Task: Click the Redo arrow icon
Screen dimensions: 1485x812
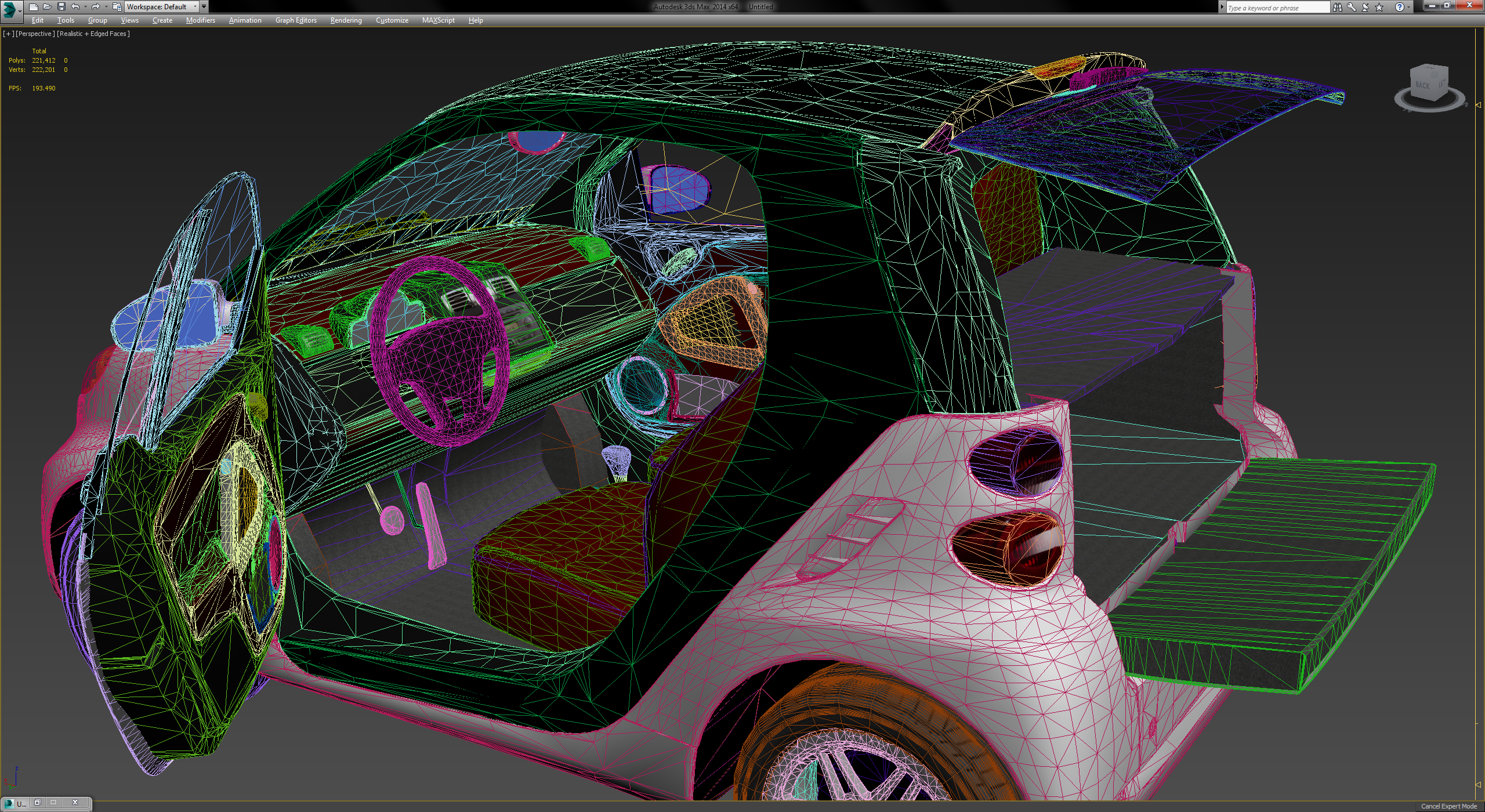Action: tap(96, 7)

-- -- --

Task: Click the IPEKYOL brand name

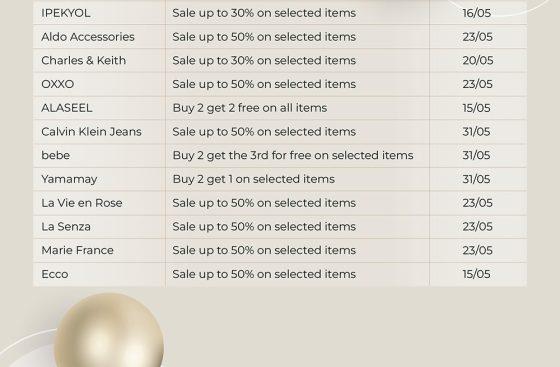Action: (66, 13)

-- -- --

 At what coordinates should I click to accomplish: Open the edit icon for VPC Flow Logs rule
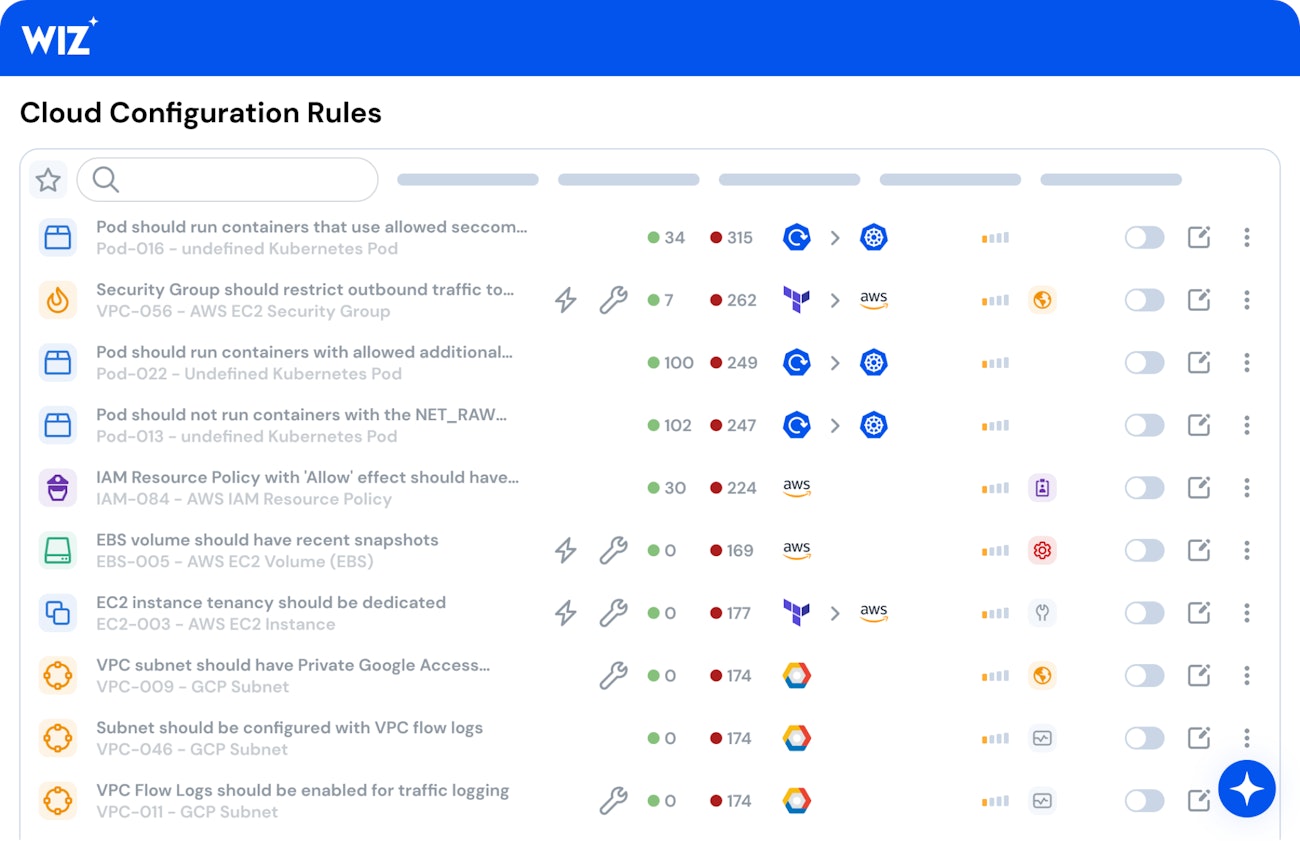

-- -- --

How many lines of the material contain the string "Task"? Case counts. Reply with the number only.

> **Result of the exercise**
2